SUPPLIED RECORDS below:
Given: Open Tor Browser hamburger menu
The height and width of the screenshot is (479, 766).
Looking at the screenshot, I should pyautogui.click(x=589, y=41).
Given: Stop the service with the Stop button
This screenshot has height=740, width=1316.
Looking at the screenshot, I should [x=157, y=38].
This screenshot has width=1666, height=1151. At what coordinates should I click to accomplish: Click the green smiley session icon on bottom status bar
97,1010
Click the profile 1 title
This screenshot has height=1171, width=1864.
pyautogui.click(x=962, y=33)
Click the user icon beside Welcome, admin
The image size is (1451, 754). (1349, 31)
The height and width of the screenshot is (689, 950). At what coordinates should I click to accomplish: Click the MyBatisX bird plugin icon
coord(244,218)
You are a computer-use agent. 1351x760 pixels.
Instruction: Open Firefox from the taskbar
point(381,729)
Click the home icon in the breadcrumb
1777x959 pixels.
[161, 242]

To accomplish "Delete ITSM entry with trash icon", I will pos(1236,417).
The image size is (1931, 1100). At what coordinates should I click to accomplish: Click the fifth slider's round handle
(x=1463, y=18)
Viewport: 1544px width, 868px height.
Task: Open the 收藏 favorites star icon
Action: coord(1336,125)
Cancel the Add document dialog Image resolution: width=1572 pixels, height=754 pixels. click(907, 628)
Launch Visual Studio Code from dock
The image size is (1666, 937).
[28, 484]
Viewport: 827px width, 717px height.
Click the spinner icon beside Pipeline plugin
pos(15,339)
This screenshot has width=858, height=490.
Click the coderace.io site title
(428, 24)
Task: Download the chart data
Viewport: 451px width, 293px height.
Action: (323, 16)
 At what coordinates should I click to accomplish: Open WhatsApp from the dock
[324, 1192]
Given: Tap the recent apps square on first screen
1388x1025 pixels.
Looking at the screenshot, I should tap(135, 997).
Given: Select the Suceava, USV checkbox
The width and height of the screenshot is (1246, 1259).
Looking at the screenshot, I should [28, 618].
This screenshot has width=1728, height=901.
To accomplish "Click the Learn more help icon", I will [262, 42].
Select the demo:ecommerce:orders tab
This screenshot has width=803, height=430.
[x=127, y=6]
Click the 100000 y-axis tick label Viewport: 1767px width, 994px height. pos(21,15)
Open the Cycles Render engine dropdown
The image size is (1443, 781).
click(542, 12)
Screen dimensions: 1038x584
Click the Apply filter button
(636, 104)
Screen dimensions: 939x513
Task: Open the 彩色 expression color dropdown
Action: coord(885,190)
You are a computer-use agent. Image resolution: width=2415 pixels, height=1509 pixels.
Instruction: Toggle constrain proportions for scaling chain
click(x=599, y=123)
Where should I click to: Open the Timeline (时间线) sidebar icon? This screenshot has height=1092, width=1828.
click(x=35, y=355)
End of SUPPLIED RECORDS.
ACTIVITY: Copy all data exactly, start to finish.

EXPECTED ANSWER:
Given: Open Tor Browser hamburger menu
The height and width of the screenshot is (479, 766).
Looking at the screenshot, I should pyautogui.click(x=589, y=41).
Given: Stop the service with the Stop button
This screenshot has height=740, width=1316.
Looking at the screenshot, I should [x=157, y=38].
This screenshot has width=1666, height=1151. At what coordinates should I click to accomplish: Click the green smiley session icon on bottom status bar
97,1010
Click the profile 1 title
This screenshot has height=1171, width=1864.
pyautogui.click(x=962, y=33)
Click the user icon beside Welcome, admin
The image size is (1451, 754). (1349, 31)
The height and width of the screenshot is (689, 950). At what coordinates should I click to accomplish: Click the MyBatisX bird plugin icon
coord(244,218)
You are a computer-use agent. 1351x760 pixels.
Instruction: Open Firefox from the taskbar
point(381,729)
Click the home icon in the breadcrumb
1777x959 pixels.
[161, 242]

To accomplish "Delete ITSM entry with trash icon", I will pos(1236,417).
The image size is (1931, 1100). At what coordinates should I click to accomplish: Click the fifth slider's round handle
(x=1463, y=18)
Viewport: 1544px width, 868px height.
Task: Open the 收藏 favorites star icon
Action: coord(1336,125)
Cancel the Add document dialog Image resolution: width=1572 pixels, height=754 pixels. click(907, 628)
Launch Visual Studio Code from dock
The image size is (1666, 937).
[28, 484]
Viewport: 827px width, 717px height.
Click the spinner icon beside Pipeline plugin
pos(15,339)
This screenshot has width=858, height=490.
Click the coderace.io site title
(428, 24)
Task: Download the chart data
Viewport: 451px width, 293px height.
Action: (323, 16)
 At what coordinates should I click to accomplish: Open WhatsApp from the dock
[324, 1192]
Given: Tap the recent apps square on first screen
1388x1025 pixels.
Looking at the screenshot, I should tap(135, 997).
Given: Select the Suceava, USV checkbox
The width and height of the screenshot is (1246, 1259).
Looking at the screenshot, I should [28, 618].
This screenshot has width=1728, height=901.
To accomplish "Click the Learn more help icon", I will [262, 42].
Select the demo:ecommerce:orders tab
This screenshot has width=803, height=430.
[x=127, y=6]
Click the 100000 y-axis tick label Viewport: 1767px width, 994px height. pos(21,15)
Open the Cycles Render engine dropdown
The image size is (1443, 781).
click(542, 12)
Screen dimensions: 1038x584
Click the Apply filter button
(636, 104)
Screen dimensions: 939x513
Task: Open the 彩色 expression color dropdown
Action: coord(885,190)
You are a computer-use agent. Image resolution: width=2415 pixels, height=1509 pixels.
Instruction: Toggle constrain proportions for scaling chain
click(x=599, y=123)
Where should I click to: Open the Timeline (时间线) sidebar icon? This screenshot has height=1092, width=1828.
click(x=35, y=355)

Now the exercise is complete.